Leere nach der kollektiven Wohnidee

■ Das alte Wohnkonzept der Karl-Marx-Allee ist untergegangen. Der Masterplan sucht Alternativen. „Wie gewohnt?“ Teil VI

Eine Straße beginnt. Die Karl- Marx-Allee: zehn Fahrspuren, zwei Reihen Blech in der Mitte. Mehr sieht kaum einer, der zwischen Alexander- und Strausberger Platz entlangrast. Die regiden Quader zu beiden Seiten erscheinen als die typischen Wohnblocks, die überall auf der Welt stehen könnten. Ihr Wert scheint sich darin zu erschöpfen, wie viele Menschen sie vor der Obdachlosigkeit bewahren. 100 Meter vom Alex scheint die Stadt am Ende.

1959 stand die Karl-Marx-Allee für einen neuen Anfang. Stalin war tot. Mit ihm starb der Zuckerbäckerstil. Der zweite Bauabschnitt mußte sich nicht mehr doktrinär dekorieren. Der Prototyp des sozialistischen Wohnkomplexes konnte seine Modernität ungeschminkt zur Schau tragen.

Den Bebauungsplan lieferten die Architekten Edmund Collein, Werner Dutschke und Joseph Kaiser.

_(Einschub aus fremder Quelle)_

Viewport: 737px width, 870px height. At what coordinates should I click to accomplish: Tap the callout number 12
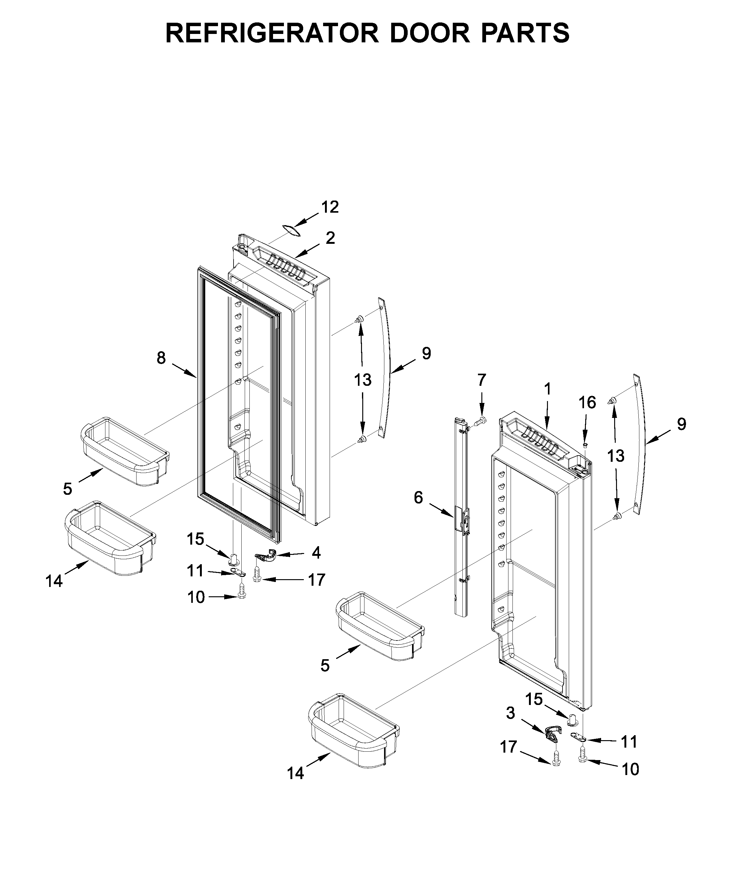click(x=330, y=207)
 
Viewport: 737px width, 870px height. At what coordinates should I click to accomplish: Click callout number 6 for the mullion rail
click(x=418, y=498)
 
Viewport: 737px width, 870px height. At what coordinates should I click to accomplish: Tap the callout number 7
click(x=482, y=380)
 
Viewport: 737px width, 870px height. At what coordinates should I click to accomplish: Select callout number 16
click(x=587, y=403)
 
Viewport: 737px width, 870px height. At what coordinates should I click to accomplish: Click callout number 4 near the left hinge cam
click(x=316, y=553)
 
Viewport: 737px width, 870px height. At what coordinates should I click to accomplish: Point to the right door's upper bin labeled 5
click(x=380, y=627)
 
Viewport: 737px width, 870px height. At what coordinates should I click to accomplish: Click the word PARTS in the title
click(x=526, y=33)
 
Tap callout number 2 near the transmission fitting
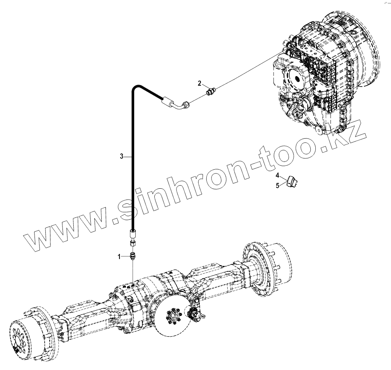pos(199,83)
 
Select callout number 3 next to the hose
pos(121,156)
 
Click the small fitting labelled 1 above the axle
pos(133,256)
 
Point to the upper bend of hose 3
pos(136,87)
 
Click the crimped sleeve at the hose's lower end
pos(133,234)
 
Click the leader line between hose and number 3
pos(128,156)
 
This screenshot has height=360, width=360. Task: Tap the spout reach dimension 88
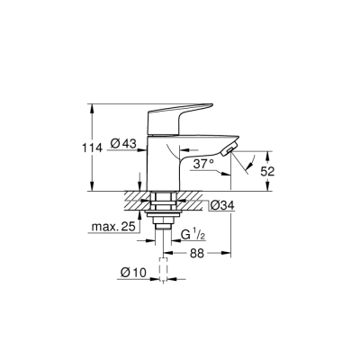[x=195, y=255]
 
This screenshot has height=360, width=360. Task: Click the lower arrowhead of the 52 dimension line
[x=274, y=187]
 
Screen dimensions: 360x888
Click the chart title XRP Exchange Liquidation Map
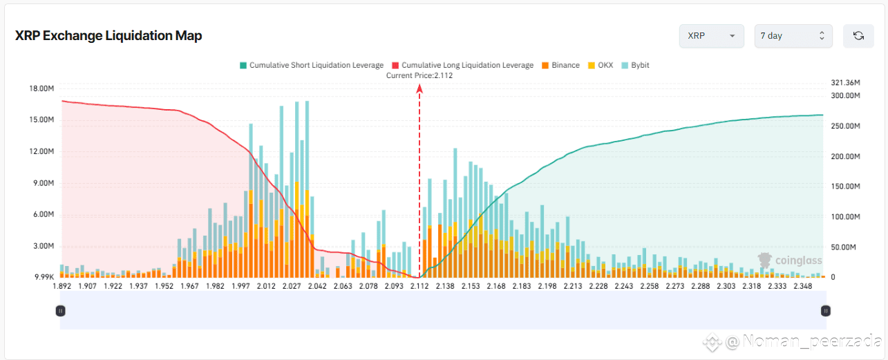108,36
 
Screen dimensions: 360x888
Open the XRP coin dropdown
711,36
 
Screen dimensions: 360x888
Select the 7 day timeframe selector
793,36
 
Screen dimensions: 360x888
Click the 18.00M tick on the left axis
42,88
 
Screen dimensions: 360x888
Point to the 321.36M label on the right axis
845,83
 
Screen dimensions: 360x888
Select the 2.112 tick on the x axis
419,285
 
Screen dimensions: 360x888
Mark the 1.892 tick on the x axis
62,285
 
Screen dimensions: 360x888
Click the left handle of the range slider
60,311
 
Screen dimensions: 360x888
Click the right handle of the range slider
825,311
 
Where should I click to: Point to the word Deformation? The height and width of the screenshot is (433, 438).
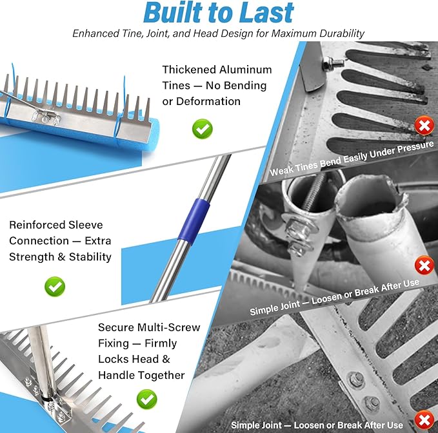(x=208, y=101)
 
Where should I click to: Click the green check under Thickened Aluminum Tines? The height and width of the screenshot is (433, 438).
(x=203, y=129)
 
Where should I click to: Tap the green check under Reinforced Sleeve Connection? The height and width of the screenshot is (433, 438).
(x=55, y=286)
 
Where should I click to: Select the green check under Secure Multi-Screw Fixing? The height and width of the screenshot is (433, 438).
(x=147, y=399)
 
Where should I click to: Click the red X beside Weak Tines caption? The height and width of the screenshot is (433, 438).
(x=424, y=126)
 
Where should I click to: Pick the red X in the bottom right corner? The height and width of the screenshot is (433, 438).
(x=424, y=420)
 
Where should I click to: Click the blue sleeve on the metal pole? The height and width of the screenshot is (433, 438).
(x=194, y=222)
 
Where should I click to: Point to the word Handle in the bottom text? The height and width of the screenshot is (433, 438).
(x=117, y=375)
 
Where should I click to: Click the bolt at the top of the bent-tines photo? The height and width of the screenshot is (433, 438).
(x=332, y=64)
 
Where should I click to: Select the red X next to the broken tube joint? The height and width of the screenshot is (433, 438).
(x=424, y=265)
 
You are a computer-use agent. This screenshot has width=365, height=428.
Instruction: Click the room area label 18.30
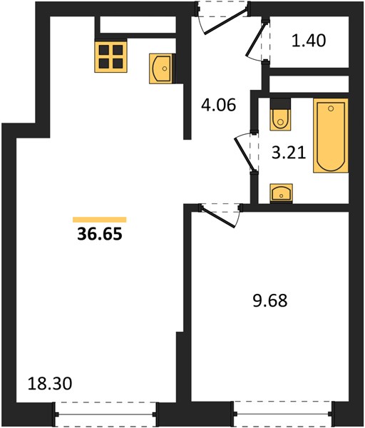(x=50, y=383)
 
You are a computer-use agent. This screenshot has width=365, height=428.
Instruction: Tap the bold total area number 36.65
(x=100, y=234)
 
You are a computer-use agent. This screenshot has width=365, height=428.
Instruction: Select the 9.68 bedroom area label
(x=270, y=300)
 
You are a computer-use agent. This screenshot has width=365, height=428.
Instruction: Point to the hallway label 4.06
(x=218, y=105)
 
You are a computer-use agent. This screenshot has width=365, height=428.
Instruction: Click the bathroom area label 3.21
(x=289, y=153)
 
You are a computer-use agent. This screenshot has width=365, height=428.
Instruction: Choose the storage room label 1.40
(x=309, y=41)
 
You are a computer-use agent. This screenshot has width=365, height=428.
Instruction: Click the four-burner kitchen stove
(x=110, y=57)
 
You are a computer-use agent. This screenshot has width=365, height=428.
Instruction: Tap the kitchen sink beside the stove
(x=161, y=68)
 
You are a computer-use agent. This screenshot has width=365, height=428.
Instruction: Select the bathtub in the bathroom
(x=331, y=136)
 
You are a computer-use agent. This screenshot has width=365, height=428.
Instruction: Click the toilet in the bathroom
(x=280, y=114)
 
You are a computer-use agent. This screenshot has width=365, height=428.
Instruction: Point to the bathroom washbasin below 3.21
(x=282, y=193)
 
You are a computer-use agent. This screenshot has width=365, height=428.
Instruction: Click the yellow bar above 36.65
(x=100, y=220)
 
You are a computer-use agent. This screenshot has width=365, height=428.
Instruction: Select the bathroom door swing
(x=245, y=153)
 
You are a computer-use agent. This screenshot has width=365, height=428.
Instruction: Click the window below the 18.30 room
(x=106, y=414)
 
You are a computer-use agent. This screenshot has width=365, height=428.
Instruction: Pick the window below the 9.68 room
(x=284, y=414)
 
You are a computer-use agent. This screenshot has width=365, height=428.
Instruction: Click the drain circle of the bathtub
(x=331, y=108)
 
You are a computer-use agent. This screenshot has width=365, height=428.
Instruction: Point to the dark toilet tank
(x=280, y=103)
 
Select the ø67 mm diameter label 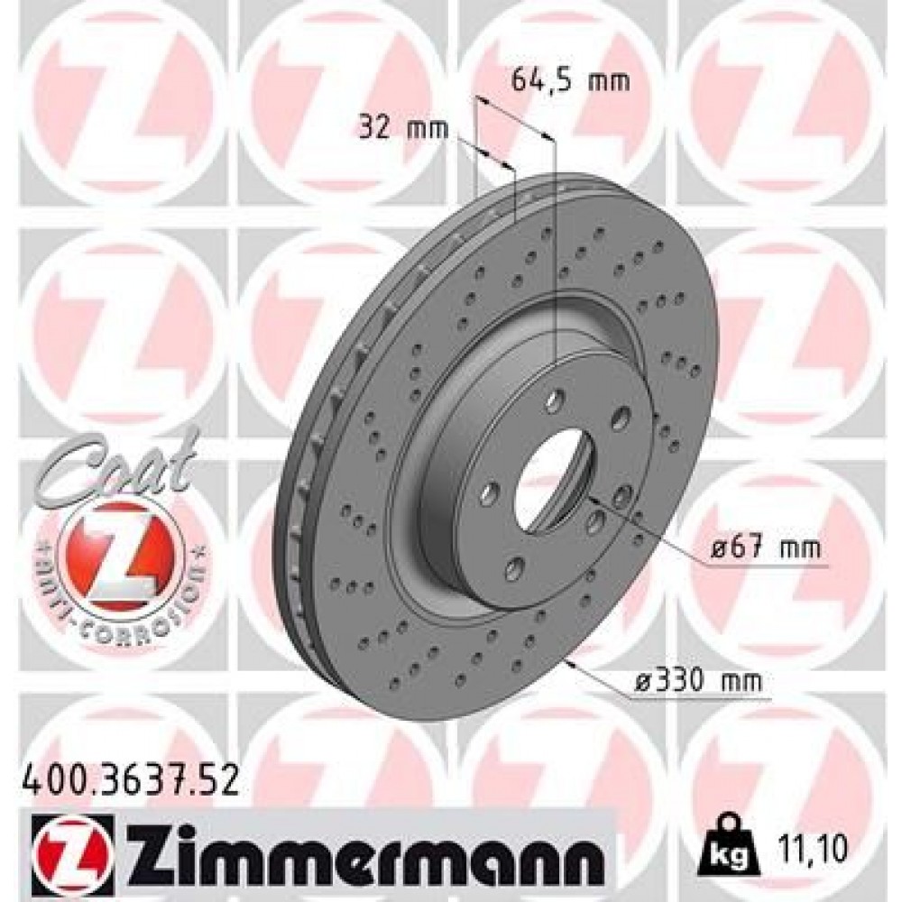766,548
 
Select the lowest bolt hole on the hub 515,568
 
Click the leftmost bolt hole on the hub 490,493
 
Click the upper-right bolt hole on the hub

Sie rückten die Gebäude so weit auseinander, daß mehrere Brigaden nebeneinander die neu entwickelten Großtafelsysteme montieren konnten. So ließ sich zugleich die damals überall herrschende Forderung der Moderne nach „Licht, Luft und Sonne“ verwirklichen. Doch es ging um mehr, als nur „jedem nach seinen Bedürfnissen“ ein Kontingent privater Wohnfläche zuzuteilen. Das Ideal hieß kollektives Wohnen.

Bereits die Eingangsfoyers lassen diese Absicht erkennen. Nur diese Bauteile ragen aus den Wohnquadern heraus. Mit großzügiger Geste inszenieren die Foyers das Heraustreten des Privatmenschen in den kollektiven Raum. Die luftigen Freiflächen fassen die Wohnblocks zu einem gemeinschaftlichen Raum zusammen. Wiesen, auf denen der einzelne selbst hätte entscheiden können, ob er lieber in der Sonne liegen oder Bumerang werfen will, entwickelten sich allenfalls dort, wo man vergessen hatte, Abstandsflächen mit Ziersträuchern zu dekorieren. Jede Fläche hatte einen Zweck zu erfüllen. Neben der notwendigen Infrastruktur wie Kaufhallen, Schulen und Ambulatorium entstand das luxuriöse Café Moskau, ein Kinderwochenheim, ein Sommerbad etc. etc.

Auch die Straße war nicht einfach eine Straße. Im Nordosten des Areals, in direkter Sichtachse zum Alex, stellte man ein Denkmal des Propheten des kollektiven Gedankens auf. Die umliegenden Wohnbauten verwandelten den Leninplatz in einen gewaltigen Repräsentationsraum. Am ersten Mai, wenn sich Bewohner und Bühnenpersonal beim Promenadenkonzert trafen, verwandelte sich die Karl-Marx-Allee in ein 125 Meter breites Gesellschaftszimmer.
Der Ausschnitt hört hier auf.